From the entries that follow, copy exactly the lines beginning at the line holding "Click the play action" and continuing through the line holding "1456x825 pixels.".

[Stored data]
╔══
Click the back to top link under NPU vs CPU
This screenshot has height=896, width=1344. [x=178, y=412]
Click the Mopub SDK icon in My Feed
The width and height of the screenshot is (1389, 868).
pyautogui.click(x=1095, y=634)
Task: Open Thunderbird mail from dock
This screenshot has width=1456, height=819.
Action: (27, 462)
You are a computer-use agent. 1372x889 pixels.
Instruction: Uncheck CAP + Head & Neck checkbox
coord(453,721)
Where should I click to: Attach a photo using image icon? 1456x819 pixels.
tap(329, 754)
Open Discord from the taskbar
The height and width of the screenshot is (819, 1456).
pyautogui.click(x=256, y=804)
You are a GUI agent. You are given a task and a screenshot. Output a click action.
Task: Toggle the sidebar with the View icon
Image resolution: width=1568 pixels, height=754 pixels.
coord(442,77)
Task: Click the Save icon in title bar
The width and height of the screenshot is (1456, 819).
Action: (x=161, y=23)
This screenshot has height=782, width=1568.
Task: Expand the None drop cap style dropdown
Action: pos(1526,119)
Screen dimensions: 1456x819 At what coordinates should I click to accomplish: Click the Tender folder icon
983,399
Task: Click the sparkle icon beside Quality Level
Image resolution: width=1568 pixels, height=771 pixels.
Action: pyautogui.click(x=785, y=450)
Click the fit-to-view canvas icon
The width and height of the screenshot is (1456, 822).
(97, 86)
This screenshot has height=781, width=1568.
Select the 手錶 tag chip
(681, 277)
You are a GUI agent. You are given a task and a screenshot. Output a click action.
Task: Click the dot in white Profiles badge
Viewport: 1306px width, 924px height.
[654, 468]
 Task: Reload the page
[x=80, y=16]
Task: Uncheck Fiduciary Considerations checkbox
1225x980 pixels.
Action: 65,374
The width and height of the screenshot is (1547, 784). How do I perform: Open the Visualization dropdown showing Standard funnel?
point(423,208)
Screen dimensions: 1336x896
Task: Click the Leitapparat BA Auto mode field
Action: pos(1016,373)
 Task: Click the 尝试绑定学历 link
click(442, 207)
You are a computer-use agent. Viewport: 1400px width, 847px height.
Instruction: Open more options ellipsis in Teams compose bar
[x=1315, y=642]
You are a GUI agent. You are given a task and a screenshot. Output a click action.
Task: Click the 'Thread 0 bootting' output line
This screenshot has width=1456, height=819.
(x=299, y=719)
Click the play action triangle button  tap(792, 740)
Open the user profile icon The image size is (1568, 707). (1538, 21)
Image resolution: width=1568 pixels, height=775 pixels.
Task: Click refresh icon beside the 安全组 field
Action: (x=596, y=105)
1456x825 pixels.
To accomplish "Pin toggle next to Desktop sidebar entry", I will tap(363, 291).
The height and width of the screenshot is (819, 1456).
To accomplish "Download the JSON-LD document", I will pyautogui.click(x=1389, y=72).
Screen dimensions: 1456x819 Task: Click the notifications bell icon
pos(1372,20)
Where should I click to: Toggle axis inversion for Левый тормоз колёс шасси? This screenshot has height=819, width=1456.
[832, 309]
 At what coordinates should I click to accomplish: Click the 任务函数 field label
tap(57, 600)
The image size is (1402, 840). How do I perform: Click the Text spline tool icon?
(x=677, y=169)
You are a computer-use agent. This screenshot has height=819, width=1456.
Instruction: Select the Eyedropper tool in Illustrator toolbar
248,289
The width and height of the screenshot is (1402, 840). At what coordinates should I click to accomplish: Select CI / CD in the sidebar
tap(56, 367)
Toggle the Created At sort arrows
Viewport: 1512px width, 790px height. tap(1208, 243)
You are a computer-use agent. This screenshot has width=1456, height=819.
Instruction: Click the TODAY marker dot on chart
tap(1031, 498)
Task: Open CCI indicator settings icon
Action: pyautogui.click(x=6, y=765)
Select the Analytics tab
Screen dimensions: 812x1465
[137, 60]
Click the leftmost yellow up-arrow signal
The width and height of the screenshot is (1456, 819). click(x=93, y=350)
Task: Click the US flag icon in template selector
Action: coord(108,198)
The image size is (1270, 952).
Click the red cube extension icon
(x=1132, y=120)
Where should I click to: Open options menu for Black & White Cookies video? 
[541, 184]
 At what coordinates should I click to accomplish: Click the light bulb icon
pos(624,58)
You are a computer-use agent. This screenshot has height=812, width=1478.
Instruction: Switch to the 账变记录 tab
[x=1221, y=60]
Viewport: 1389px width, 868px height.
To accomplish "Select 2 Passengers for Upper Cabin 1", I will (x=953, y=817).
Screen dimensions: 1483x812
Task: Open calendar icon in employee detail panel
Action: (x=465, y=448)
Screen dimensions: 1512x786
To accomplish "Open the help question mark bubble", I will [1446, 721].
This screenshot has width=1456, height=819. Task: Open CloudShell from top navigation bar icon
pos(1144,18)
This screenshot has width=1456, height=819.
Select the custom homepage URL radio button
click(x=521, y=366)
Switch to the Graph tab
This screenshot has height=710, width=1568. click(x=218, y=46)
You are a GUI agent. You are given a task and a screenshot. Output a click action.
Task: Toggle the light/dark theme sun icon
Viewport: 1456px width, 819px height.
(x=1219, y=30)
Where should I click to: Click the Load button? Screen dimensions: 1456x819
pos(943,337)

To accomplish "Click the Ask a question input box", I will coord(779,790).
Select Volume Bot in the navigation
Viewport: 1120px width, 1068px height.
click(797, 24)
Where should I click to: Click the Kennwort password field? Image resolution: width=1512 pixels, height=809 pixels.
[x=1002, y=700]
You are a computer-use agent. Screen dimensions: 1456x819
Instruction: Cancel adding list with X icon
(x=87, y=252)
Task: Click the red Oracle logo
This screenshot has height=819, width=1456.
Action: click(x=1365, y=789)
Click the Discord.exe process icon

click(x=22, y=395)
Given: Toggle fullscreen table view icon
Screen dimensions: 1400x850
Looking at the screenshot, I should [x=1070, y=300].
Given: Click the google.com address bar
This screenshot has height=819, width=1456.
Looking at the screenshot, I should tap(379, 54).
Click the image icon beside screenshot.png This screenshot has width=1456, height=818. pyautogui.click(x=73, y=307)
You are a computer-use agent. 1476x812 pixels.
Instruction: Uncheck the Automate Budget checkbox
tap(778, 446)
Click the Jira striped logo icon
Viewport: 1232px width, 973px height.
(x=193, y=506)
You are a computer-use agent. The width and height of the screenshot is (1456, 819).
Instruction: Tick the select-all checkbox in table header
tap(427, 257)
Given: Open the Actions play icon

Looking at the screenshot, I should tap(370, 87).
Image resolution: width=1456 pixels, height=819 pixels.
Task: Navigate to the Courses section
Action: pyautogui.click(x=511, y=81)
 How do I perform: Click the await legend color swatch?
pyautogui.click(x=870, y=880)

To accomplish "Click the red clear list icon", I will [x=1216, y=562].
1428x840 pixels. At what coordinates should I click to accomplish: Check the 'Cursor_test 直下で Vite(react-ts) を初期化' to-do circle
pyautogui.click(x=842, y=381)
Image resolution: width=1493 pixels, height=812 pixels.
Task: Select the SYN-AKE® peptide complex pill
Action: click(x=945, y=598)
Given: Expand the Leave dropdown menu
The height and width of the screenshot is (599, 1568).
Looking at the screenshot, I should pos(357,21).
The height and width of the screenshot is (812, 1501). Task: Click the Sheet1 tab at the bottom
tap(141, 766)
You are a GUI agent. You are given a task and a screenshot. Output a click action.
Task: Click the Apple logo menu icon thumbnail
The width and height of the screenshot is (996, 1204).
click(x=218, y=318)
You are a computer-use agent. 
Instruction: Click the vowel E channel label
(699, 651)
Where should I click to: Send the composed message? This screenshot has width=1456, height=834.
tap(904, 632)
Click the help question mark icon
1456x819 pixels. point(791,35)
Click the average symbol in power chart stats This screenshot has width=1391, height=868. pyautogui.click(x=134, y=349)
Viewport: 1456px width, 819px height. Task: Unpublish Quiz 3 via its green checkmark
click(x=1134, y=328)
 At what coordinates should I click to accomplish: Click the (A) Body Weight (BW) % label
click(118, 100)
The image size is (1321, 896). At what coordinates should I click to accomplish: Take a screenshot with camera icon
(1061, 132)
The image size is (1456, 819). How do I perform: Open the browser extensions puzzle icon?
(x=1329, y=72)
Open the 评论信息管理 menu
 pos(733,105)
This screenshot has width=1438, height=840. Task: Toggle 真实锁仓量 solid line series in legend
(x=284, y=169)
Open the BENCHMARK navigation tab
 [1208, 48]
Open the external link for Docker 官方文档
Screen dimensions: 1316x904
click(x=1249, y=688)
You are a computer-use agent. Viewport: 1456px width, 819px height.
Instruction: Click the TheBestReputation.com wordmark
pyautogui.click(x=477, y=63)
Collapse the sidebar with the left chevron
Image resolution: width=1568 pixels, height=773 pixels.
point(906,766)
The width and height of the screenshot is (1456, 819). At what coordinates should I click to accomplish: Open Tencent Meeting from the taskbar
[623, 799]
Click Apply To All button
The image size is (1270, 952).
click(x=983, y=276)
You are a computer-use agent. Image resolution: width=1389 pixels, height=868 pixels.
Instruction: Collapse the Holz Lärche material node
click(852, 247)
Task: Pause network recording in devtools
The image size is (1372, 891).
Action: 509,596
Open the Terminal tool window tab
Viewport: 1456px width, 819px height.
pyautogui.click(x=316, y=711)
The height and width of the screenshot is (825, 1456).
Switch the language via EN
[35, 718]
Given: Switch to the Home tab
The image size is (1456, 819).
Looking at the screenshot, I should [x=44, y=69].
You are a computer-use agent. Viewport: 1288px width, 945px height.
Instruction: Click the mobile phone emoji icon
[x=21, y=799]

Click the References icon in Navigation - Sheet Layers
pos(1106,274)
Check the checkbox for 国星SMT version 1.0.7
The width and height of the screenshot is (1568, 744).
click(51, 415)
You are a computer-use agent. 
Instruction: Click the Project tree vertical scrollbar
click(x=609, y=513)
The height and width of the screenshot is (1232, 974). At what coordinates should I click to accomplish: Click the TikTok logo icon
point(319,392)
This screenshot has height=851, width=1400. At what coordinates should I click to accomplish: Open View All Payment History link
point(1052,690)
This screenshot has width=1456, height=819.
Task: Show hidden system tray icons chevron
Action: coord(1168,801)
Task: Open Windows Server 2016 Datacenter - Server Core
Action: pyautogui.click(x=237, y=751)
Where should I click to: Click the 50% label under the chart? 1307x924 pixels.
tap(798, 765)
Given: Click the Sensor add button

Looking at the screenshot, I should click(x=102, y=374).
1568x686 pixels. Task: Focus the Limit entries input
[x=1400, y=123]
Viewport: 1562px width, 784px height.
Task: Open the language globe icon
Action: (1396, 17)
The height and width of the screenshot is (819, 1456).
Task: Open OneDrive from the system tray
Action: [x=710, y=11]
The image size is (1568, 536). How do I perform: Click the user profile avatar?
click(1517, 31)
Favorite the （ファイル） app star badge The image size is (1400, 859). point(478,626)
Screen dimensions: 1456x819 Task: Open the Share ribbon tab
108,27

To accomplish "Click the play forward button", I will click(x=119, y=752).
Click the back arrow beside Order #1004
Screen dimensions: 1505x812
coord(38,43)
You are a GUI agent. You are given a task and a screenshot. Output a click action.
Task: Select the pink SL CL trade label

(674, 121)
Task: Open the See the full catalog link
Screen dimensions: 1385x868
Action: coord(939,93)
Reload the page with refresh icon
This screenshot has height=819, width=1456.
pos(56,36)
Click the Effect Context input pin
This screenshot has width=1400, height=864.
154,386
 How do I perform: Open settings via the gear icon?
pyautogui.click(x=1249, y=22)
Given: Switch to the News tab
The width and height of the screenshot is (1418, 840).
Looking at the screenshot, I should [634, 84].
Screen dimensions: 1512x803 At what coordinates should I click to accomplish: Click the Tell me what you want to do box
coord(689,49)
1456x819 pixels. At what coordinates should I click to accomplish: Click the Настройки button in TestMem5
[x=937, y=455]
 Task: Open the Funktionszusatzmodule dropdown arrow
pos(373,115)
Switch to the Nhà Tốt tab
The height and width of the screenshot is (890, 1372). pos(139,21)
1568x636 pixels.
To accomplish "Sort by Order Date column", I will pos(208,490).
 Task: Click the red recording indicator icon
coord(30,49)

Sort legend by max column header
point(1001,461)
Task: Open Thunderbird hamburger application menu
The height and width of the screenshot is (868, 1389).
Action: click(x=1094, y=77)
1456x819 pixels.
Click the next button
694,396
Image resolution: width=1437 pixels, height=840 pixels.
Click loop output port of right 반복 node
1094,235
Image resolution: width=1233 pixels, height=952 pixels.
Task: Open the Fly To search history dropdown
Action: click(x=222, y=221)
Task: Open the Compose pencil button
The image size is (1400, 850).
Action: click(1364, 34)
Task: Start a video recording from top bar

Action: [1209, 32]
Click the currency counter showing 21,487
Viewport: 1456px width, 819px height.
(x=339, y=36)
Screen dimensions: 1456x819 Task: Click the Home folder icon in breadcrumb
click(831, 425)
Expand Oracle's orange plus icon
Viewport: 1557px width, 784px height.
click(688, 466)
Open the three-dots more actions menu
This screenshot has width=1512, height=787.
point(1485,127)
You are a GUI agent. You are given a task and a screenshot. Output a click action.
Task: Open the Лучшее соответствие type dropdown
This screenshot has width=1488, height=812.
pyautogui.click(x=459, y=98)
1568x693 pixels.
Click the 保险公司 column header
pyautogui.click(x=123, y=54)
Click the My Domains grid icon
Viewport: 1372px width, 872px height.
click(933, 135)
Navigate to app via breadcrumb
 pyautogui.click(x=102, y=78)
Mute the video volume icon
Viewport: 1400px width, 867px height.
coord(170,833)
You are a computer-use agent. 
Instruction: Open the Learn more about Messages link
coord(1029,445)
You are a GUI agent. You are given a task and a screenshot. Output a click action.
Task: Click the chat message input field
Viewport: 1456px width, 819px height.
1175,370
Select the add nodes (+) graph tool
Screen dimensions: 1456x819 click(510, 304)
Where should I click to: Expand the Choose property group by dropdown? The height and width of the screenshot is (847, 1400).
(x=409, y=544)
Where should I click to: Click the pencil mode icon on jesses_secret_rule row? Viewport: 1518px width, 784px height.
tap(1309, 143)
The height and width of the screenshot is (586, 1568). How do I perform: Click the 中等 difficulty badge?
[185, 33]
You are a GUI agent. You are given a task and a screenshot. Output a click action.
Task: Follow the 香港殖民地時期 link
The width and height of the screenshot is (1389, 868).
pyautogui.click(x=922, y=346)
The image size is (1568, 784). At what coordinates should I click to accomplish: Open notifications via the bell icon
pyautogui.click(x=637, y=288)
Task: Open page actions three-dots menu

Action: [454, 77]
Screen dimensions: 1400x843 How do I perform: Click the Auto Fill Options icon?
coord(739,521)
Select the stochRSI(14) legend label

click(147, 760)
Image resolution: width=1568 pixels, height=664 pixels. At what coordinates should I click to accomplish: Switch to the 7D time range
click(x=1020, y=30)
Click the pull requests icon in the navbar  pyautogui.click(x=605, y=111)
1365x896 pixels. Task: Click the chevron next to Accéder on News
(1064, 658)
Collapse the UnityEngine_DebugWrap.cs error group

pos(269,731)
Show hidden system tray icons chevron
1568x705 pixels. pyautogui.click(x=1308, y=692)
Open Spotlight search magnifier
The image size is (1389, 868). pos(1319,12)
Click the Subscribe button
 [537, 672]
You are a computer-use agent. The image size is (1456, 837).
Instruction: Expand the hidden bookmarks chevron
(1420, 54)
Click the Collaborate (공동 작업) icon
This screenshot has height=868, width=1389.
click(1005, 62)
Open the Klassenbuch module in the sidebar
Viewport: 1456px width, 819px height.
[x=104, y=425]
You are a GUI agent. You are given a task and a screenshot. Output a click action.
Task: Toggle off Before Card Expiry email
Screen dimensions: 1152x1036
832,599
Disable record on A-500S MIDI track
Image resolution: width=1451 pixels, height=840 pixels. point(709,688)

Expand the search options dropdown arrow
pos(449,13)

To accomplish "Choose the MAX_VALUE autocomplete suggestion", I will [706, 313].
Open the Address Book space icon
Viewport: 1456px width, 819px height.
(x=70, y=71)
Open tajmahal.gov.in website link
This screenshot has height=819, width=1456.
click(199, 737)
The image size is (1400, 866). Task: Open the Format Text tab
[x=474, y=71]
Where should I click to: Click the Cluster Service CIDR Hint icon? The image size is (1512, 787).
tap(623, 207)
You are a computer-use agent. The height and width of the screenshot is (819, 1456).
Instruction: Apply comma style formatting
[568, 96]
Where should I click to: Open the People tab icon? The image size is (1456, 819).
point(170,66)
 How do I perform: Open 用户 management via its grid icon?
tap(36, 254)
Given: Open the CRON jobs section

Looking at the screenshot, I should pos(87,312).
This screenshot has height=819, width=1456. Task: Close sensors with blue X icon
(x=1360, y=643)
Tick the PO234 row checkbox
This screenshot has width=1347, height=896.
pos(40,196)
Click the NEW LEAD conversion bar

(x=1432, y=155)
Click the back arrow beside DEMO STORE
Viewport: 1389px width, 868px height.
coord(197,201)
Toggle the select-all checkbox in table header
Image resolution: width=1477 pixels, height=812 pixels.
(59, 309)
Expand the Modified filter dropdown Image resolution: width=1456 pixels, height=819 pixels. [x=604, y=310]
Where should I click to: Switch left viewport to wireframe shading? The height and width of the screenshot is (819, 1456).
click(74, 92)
╚══
--- YOUR RESPONSE ---
Click the play action triangle button  tap(792, 740)
Open the user profile icon The image size is (1568, 707). (1538, 21)
Image resolution: width=1568 pixels, height=775 pixels.
Task: Click refresh icon beside the 安全组 field
Action: (x=596, y=105)
1456x825 pixels.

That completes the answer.